Reputation: 889
In a jupyter notebook I am able to create two Pandas dataframes and export them to individual sheets of an Excel workbook with some additional formatting, including text-wrapping, frozen pane, bold headers and auto-filters.
Code below:
# MODULES
import pandas as pd
import numpy as np
from datetime import date
#CONSTRUCT DATAFRAME
df = pd.DataFrame({'Data': [10, 22, 31, 43, 57, 99, 65, 74, 88],
'Data2':[10, 22, 31, 43, 57, 99, 65, 74, 88],
'Data3':[10, 22, 31, 43, 57, 99, 65, 74, 88]})
#CONSTRUCT DATAFRAME
df2 = pd.DataFrame({'df2_Data': ['blue', 'yellow', 'purple', 'orange', 'green', 'brown', 'gray', 'white', 'red'],
'df2_Data2':['bike', 'car', 'bus', 'train', 'boat', 'truck', 'plane', 'scooter', 'skateboard'],
'df2_Data3':['chicken', 'cow', 'dog', 'crocodile', 'snake', 'pig', 'rat', 'mouse', 'monkey']})
#DATE FOR INCLUSION IN FILENAME
today = date.today()
d2 = today.strftime("%B %d, %Y")
writer = pd.ExcelWriter('ExcelExample{}.xlsx'.format(d2), engine='xlsxwriter')

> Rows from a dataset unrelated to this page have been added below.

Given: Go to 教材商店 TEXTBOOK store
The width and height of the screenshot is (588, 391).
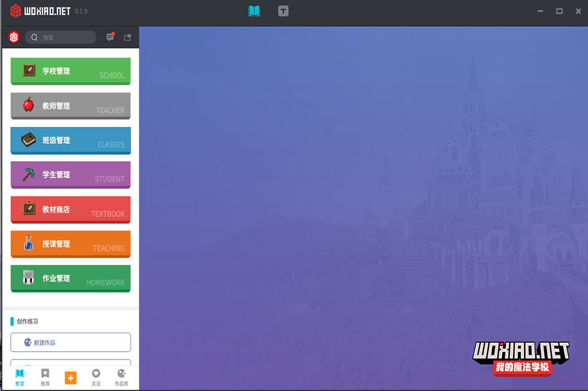Looking at the screenshot, I should point(71,209).
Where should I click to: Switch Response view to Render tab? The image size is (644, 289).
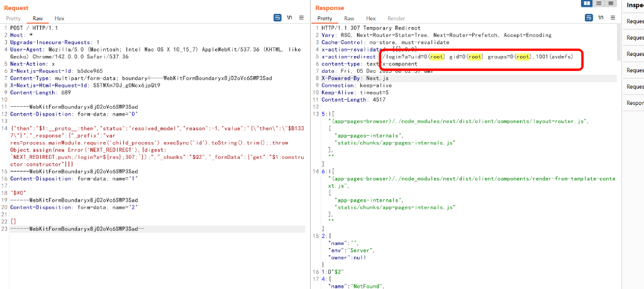(396, 19)
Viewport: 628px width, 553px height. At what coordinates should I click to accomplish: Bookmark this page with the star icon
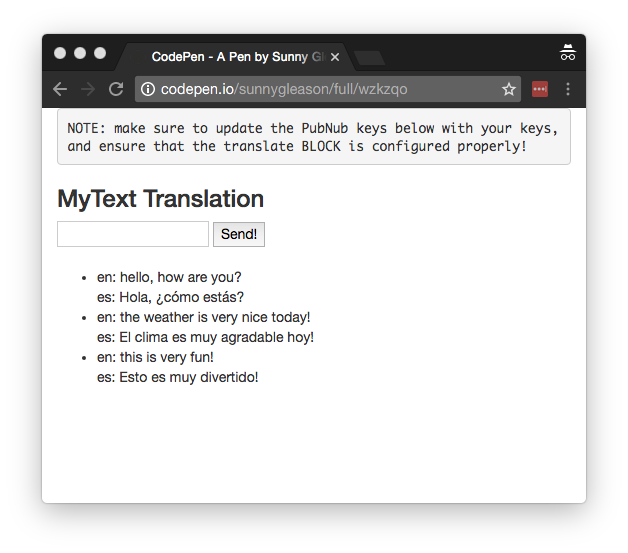coord(508,89)
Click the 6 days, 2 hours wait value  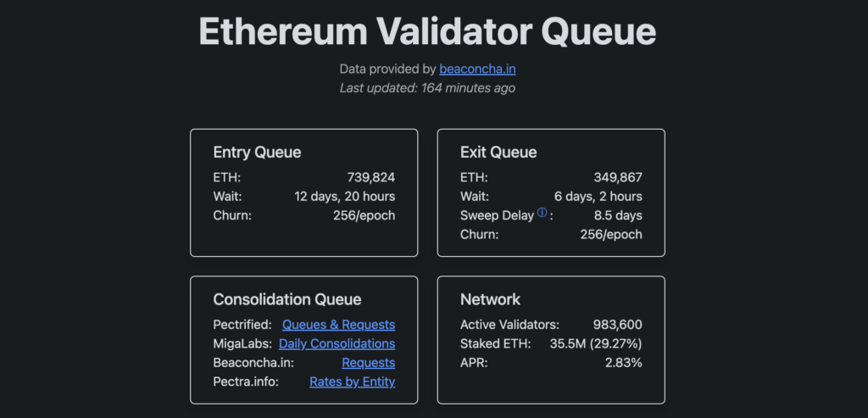598,196
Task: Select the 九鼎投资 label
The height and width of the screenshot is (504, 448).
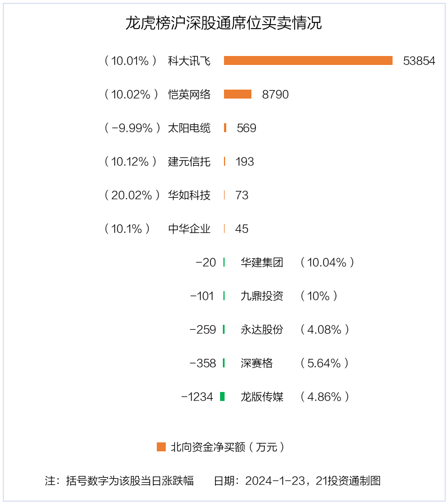Action: point(262,296)
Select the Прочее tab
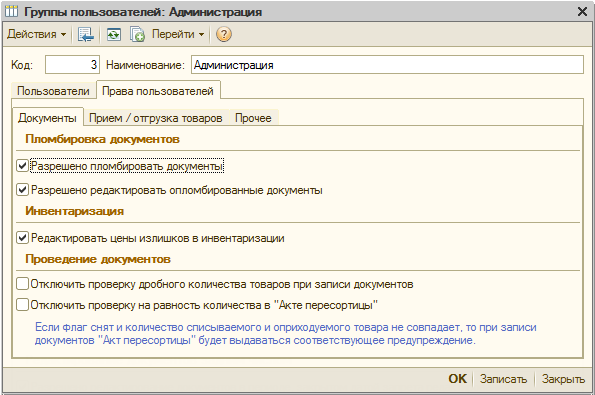 (x=253, y=118)

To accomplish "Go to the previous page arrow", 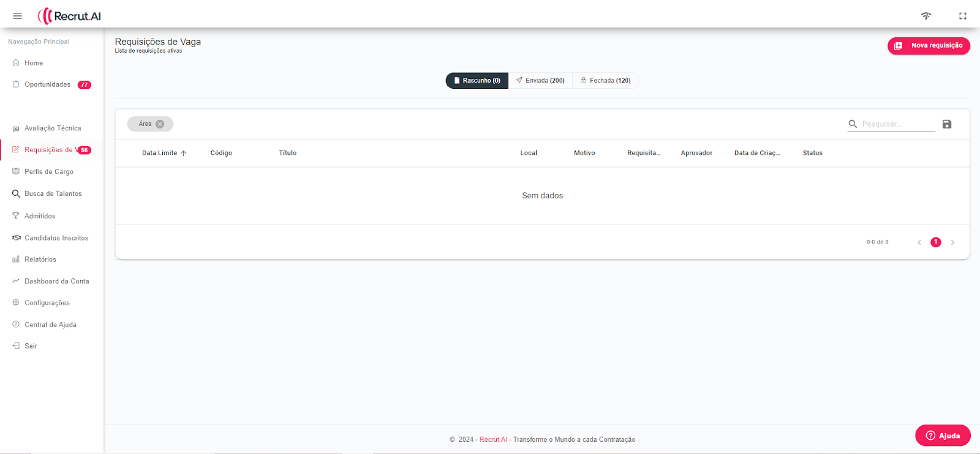I will 919,242.
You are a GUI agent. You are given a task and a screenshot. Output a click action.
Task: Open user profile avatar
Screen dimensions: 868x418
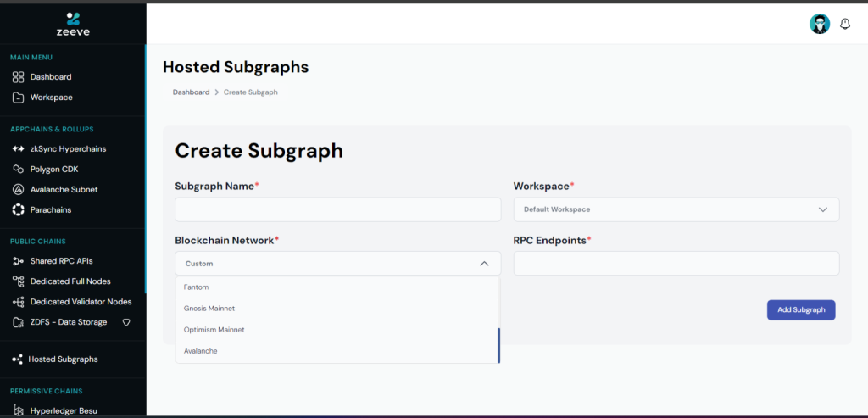[x=820, y=24]
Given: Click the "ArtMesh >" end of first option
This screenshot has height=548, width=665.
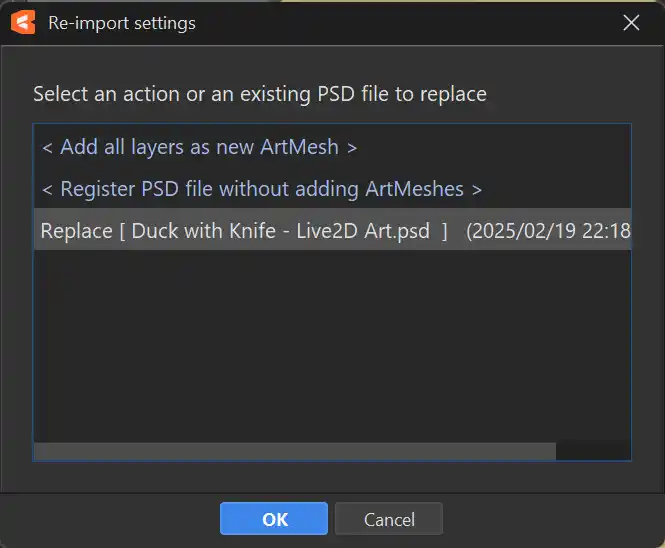Looking at the screenshot, I should point(308,147).
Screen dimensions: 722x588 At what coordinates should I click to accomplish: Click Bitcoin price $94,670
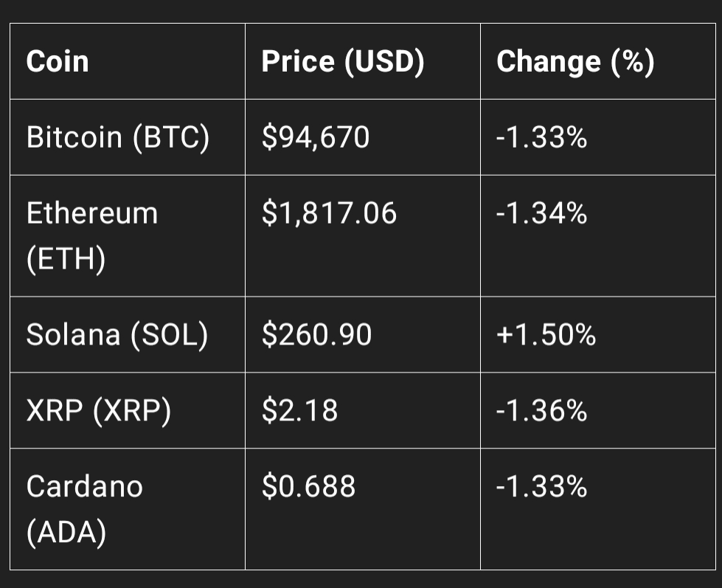click(x=316, y=137)
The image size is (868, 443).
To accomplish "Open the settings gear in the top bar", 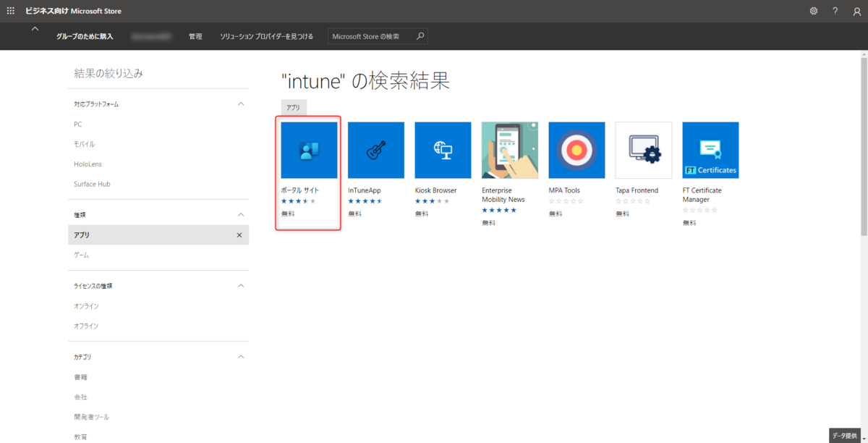I will coord(813,11).
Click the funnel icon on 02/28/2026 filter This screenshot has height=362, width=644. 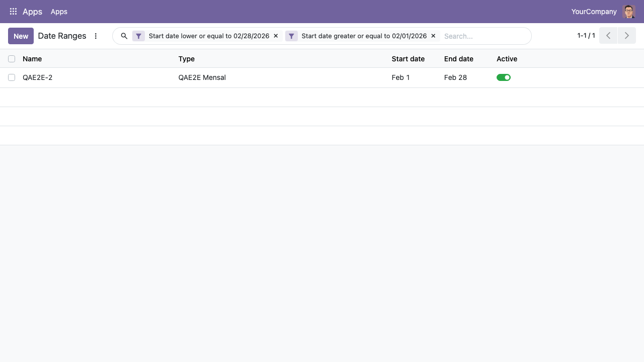138,36
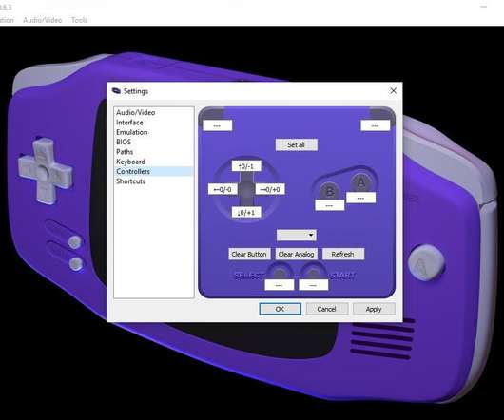
Task: Go to the BIOS settings page
Action: (124, 142)
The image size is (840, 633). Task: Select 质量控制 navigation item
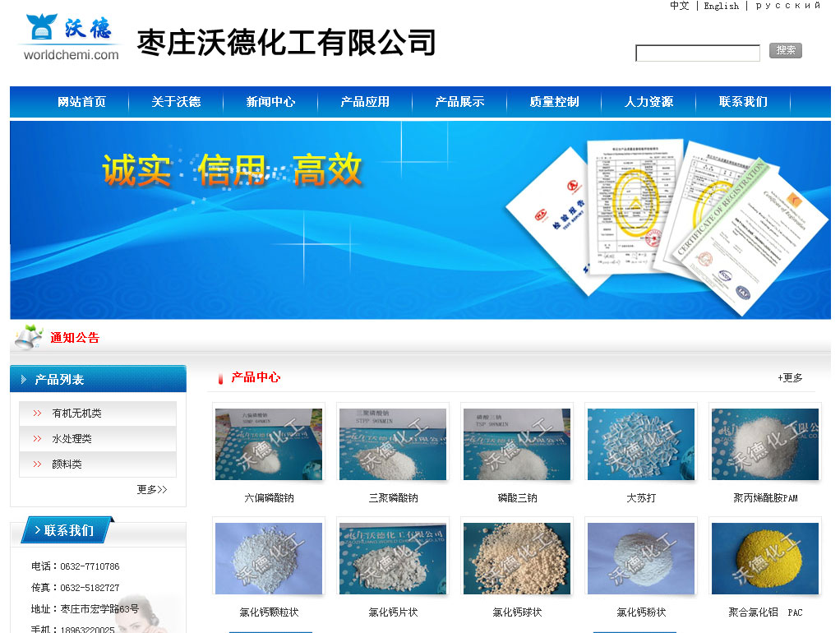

sheets_in_writer=['Sheet1','sheet2']
data_frame_for_writer=[df, df2]
for i,j in zip(data_frame_for_writer,sheets_in_writer):
i.to_excel(writer,j,index=False)
### Assign WorkBook
workbook=writer.book
# Add a header format
header_format = workbook.add_format({'bold': True,'text_wrap': True,'size':10,
'valign': 'top','fg_color': '#c7e7ff','border': 1})
### Apply same format on each sheet being saved
for i,j in zip(data_frame_for_writer,sheets_in_writer):
for col_num, value in enumerate(i.columns.values):
writer.sheets[j].set_column(0, max_col - 1, 12)
writer.sheets[j].write(0, col_num, value, header_format)
writer.sheets[j].autofilter(0,0,0,i.shape[1]-1)
writer.sheets[j].freeze_panes(1,0)
writer.save()
This produces the following Excel workbook in which both/all sheets have the formatting applied.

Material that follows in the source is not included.